Posted on May 20, 2010 in Politics

Abhirup Bhunia:

In the mid sixties, a lean man of 47 had set in motion, a phenomenon — a radically motivated one — that stemmed from a belief that rampant social inequity had plagued the nation, poor and the backward weren’t part of socio-economic development and that the only way to avenge it or to bring justice unto themselves was treading the path of violence. Defying the times gone by — the pre independent era when injustice against people was dealt with walking the conduit of non-violence — Charu Majumdar, the initiator of what is known as Naxalism, gluttonously gave India its worst enemy at home — internal insurgency at its cruelest. After breaking away from CPIM, this communist leader went on to form his own group consisting of the youth which embarked upon ultra Leftist attitudes and considered aggression the way to go. Naxalism, the name, came from the Naxalbari uprising which refers to a place in West Bengal where the peasant’s movement was triggered following an alarming incident. Several tribals were killed when they retaliated to attacks by goons sent by landlords. The Left front government, supported by the Congress at the centre, clamped down on the tribes. The tripartite clashes over three days left 9 tribals dead apart from a police employee. And, Naxalism was born. The ideology, deeply influenced by Marx’s theory of class struggle and social justice, is a stretched form of communism which has spread out to more than 200 districts throughout India, with Jharkand, West Bengal, Chattishgarh and Bihar among the worst hit. There is an emotional aspect to it which makes a few quarters of the society sympathetic towards the cause of Maoist/Naxals. And it requires little mention that the locals, brainwashed by hard ideological theories, give their silent support to this armed rebellion. Tired of chronic neglect and abandonment, weighed down by a strong conviction that they have been left behind in the race for development and perturbed by the half-heartedness shown by the government in addressing concerns of the tribals, these people took up arms to engage in guerilla warfare against the state. Insurgency of this sort is not a new-fangled thing in India, neither the world.
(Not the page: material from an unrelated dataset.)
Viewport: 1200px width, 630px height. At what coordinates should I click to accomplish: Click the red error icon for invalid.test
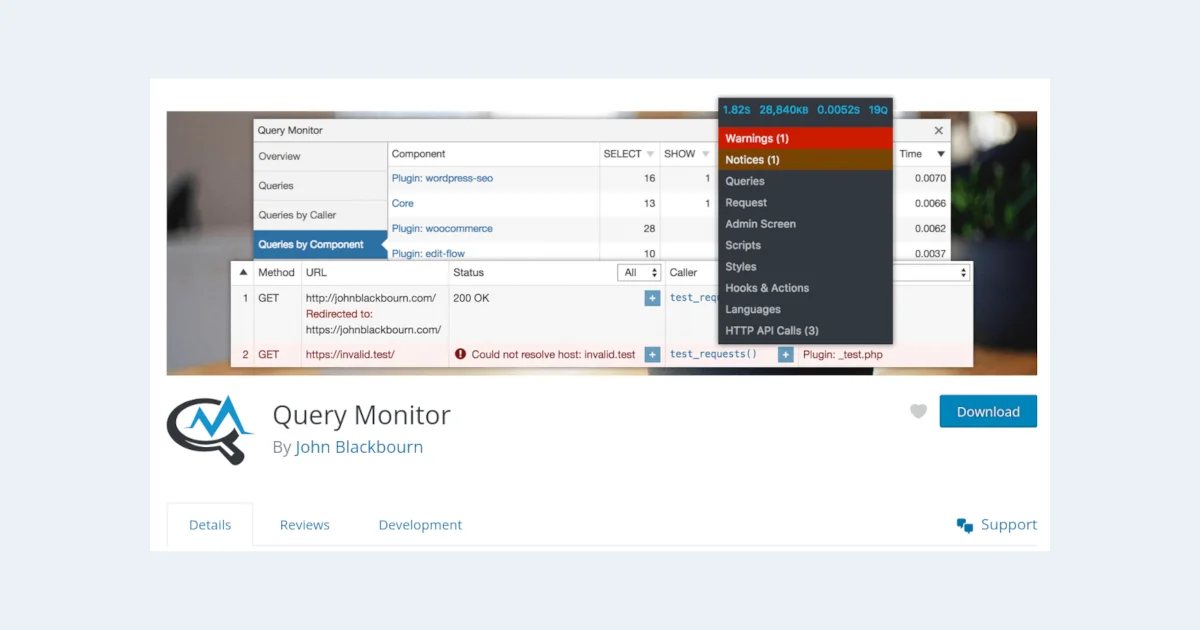tap(461, 354)
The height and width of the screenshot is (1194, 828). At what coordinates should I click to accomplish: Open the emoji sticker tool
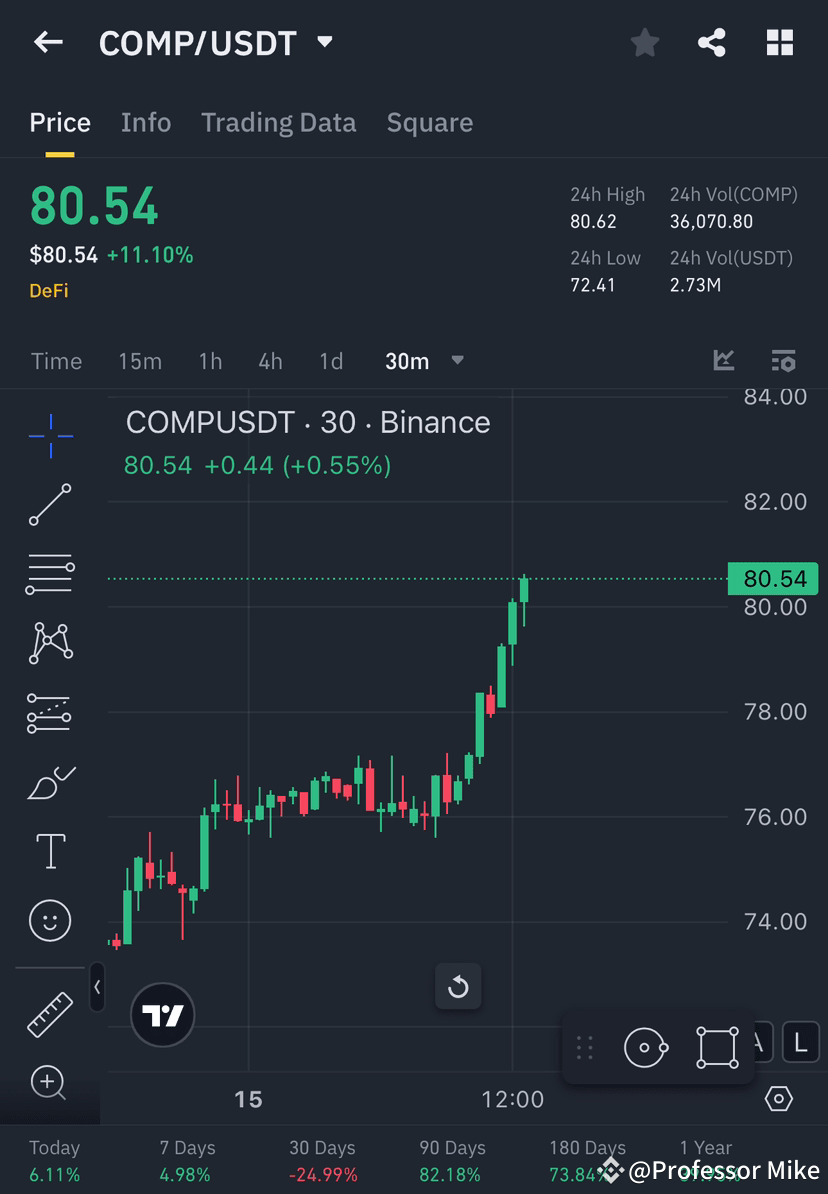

The Naga rebels were secessionists, the Telengana mutiny are separatists, however, the Maoists simply seek to overthrow the Indian state — a nefarious concept!

Denying that development has been denied to them would amount to pusillanimous evasion of the truth. At the same time, acknowledging that the path treaded by the Maoists — of that of violence and bloodbath — is rightful would mean advocating death of innocent people. Talks, believed to be the best way to tackle such menaces, have never surfaced. While Chidambaram snubs the talk offer one time, Kishenji (Maoist commander) rejects truce offers by the Home Minister another time. All such discussions boil down to a few things: That the Maoists hate the state because a conviction works in them that the latter hasn’t taken up welfare of tribals, that they believe violence, which many say has been their last resort, will force the government to address their concerns and, and lastly, that the nation is divided as to how to tackle Naxalism — while many believe development should precede crackdown by the state and it is to be seen as a deep-rooted social problem rather than a law and order problem, others think the other way round and yet others consider that both should occur simultaneously and the latter forms the majority including the government at the centre ruling the nation.